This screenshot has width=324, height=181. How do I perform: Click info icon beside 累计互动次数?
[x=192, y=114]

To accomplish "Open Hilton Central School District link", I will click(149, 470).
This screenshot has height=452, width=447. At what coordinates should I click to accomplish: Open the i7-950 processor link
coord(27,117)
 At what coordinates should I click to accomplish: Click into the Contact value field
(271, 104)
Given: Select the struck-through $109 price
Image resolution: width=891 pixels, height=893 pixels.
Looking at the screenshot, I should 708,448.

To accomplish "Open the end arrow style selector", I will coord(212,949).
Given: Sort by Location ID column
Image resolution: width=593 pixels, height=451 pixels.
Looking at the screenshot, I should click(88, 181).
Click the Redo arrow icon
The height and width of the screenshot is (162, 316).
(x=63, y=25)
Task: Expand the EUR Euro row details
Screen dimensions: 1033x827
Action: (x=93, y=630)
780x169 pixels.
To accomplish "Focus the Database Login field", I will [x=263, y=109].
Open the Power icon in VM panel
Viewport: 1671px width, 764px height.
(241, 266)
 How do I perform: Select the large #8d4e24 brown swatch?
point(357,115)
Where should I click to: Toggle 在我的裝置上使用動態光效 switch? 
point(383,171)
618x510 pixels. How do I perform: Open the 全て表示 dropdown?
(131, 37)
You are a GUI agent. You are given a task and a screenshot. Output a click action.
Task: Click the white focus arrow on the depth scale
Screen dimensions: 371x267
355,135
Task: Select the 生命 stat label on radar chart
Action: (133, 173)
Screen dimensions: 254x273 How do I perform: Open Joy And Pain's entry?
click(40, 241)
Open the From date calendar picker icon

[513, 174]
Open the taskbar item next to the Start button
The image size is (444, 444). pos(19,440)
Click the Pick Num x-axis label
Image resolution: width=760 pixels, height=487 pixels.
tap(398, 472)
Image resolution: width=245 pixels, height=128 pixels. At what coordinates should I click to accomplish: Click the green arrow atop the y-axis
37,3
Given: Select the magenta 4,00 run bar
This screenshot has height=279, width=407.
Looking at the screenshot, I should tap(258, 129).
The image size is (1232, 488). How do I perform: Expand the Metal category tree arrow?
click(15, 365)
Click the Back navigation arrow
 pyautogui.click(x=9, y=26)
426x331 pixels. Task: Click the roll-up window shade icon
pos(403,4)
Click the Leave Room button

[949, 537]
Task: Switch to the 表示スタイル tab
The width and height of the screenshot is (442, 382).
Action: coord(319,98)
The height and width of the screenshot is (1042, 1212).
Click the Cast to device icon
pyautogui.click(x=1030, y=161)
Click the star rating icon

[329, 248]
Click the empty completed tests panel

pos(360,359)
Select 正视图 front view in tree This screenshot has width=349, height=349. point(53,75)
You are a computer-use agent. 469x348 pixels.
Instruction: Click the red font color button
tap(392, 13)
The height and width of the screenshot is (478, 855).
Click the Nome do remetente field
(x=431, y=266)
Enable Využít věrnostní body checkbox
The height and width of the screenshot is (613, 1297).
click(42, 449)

### TASK GOAL:
Your reply should consist only of the lines running from the line with "Click the empty completed tests panel" to the end of the listing, retyped exactly.

### FINAL ANSWER:
Click the empty completed tests panel

pos(360,359)
Select 正视图 front view in tree This screenshot has width=349, height=349. point(53,75)
You are a computer-use agent. 469x348 pixels.
Instruction: Click the red font color button
tap(392, 13)
The height and width of the screenshot is (478, 855).
Click the Nome do remetente field
(x=431, y=266)
Enable Využít věrnostní body checkbox
The height and width of the screenshot is (613, 1297).
click(42, 449)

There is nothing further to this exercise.